## start Materials provided

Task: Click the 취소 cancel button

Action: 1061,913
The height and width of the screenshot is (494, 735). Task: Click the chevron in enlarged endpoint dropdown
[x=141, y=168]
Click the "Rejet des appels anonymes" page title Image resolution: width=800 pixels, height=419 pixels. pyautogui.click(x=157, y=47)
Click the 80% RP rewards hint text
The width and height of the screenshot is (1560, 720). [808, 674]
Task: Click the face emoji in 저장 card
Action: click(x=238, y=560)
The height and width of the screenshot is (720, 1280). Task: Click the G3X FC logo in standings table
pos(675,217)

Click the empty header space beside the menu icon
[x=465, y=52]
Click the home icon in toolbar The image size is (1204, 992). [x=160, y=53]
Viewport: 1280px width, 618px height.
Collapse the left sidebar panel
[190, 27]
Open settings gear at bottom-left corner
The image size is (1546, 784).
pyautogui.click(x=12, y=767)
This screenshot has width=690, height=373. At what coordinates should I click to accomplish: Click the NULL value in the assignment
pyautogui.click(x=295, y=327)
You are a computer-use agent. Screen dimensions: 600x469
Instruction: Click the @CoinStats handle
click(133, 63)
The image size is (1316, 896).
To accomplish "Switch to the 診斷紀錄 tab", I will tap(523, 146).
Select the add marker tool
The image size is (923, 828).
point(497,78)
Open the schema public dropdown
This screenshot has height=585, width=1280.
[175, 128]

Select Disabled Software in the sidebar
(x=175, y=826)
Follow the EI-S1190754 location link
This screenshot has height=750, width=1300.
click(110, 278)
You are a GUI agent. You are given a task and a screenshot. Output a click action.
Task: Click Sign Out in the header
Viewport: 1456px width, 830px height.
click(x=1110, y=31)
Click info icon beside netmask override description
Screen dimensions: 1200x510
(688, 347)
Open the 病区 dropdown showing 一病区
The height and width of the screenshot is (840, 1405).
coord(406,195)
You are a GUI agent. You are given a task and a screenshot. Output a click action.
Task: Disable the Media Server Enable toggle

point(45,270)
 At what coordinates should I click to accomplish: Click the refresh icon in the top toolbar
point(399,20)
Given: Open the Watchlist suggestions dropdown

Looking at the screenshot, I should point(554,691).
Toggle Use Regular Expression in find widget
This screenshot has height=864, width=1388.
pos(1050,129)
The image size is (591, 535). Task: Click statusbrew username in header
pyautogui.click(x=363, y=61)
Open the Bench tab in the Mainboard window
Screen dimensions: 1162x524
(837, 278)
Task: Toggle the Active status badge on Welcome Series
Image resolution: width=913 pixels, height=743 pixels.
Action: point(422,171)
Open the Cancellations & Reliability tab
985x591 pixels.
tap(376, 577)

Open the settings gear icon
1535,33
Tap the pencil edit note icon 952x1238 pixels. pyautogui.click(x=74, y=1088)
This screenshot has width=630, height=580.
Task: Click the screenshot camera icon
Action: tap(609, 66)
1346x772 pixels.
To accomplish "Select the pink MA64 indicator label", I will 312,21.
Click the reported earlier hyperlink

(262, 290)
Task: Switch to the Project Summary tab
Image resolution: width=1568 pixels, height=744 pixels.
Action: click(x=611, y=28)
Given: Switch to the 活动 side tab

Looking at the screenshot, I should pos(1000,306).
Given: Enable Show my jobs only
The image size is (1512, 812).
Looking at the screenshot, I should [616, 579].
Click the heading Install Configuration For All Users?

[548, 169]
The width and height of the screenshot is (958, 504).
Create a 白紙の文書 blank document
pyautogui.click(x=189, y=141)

## end Materials provided

■ Brief
Convert every line of the records above into a JSON list of strings, one string per line, omitting blank lines.

■ Exercise response
[
  "Task: Click the 취소 cancel button",
  "Action: 1061,913",
  "The height and width of the screenshot is (494, 735). Task: Click the chevron in enlarged endpoint dropdown",
  "[x=141, y=168]",
  "Click the \"Rejet des appels anonymes\" page title Image resolution: width=800 pixels, height=419 pixels. pyautogui.click(x=157, y=47)",
  "Click the 80% RP rewards hint text",
  "The width and height of the screenshot is (1560, 720). [808, 674]",
  "Task: Click the face emoji in 저장 card",
  "Action: click(x=238, y=560)",
  "The height and width of the screenshot is (720, 1280). Task: Click the G3X FC logo in standings table",
  "pos(675,217)",
  "Click the empty header space beside the menu icon",
  "[x=465, y=52]",
  "Click the home icon in toolbar The image size is (1204, 992). [x=160, y=53]",
  "Viewport: 1280px width, 618px height.",
  "Collapse the left sidebar panel",
  "[190, 27]",
  "Open settings gear at bottom-left corner",
  "The image size is (1546, 784).",
  "pyautogui.click(x=12, y=767)",
  "This screenshot has width=690, height=373. At what coordinates should I click to accomplish: Click the NULL value in the assignment",
  "pyautogui.click(x=295, y=327)",
  "You are a computer-use agent. Screen dimensions: 600x469",
  "Instruction: Click the @CoinStats handle",
  "click(133, 63)",
  "The image size is (1316, 896).",
  "To accomplish \"Switch to the 診斷紀錄 tab\", I will tap(523, 146).",
  "Select the add marker tool",
  "The image size is (923, 828).",
  "point(497,78)",
  "Open the schema public dropdown",
  "This screenshot has height=585, width=1280.",
  "[175, 128]",
  "Select Disabled Software in the sidebar",
  "(x=175, y=826)",
  "Follow the EI-S1190754 location link",
  "This screenshot has height=750, width=1300.",
  "click(110, 278)",
  "You are a GUI agent. You are given a task and a screenshot. Output a click action.",
  "Task: Click Sign Out in the header",
  "Viewport: 1456px width, 830px height.",
  "click(x=1110, y=31)",
  "Click info icon beside netmask override description",
  "Screen dimensions: 1200x510",
  "(688, 347)",
  "Open the 病区 dropdown showing 一病区",
  "The height and width of the screenshot is (840, 1405).",
  "coord(406,195)",
  "You are a GUI agent. You are given a task and a screenshot. Output a click action.",
  "Task: Disable the Media Server Enable toggle",
  "point(45,270)",
  " At what coordinates should I click to accomplish: Click the refresh icon in the top toolbar",
  "point(399,20)",
  "Given: Open the Watchlist suggestions dropdown",
  "Looking at the screenshot, I should point(554,691).",
  "Toggle Use Regular Expression in find widget",
  "This screenshot has height=864, width=1388.",
  "pos(1050,129)",
  "The image size is (591, 535). Task: Click statusbrew username in header",
  "pyautogui.click(x=363, y=61)",
  "Open the Bench tab in the Mainboard window",
  "Screen dimensions: 1162x524",
  "(837, 278)",
  "Task: Toggle the Active status badge on Welcome Series",
  "Image resolution: width=913 pixels, height=743 pixels.",
  "Action: point(422,171)",
  "Open the Cancellations & Reliability tab",
  "985x591 pixels.",
  "tap(376, 577)",
  "Open the settings gear icon",
  "1535,33",
  "Tap the pencil edit note icon 952x1238 pixels. pyautogui.click(x=74, y=1088)",
  "This screenshot has width=630, height=580.",
  "Task: Click the screenshot camera icon",
  "Action: tap(609, 66)",
  "1346x772 pixels.",
  "To accomplish \"Select the pink MA64 indicator label\", I will 312,21.",
  "Click the reported earlier hyperlink",
  "(262, 290)",
  "Task: Switch to the Project Summary tab",
  "Image resolution: width=1568 pixels, height=744 pixels.",
  "Action: click(x=611, y=28)",
  "Given: Switch to the 活动 side tab",
  "Looking at the screenshot, I should pos(1000,306).",
  "Given: Enable Show my jobs only",
  "The image size is (1512, 812).",
  "Looking at the screenshot, I should [616, 579].",
  "Click the heading Install Configuration For All Users?",
  "[548, 169]",
  "The width and height of the screenshot is (958, 504).",
  "Create a 白紙の文書 blank document",
  "pyautogui.click(x=189, y=141)"
]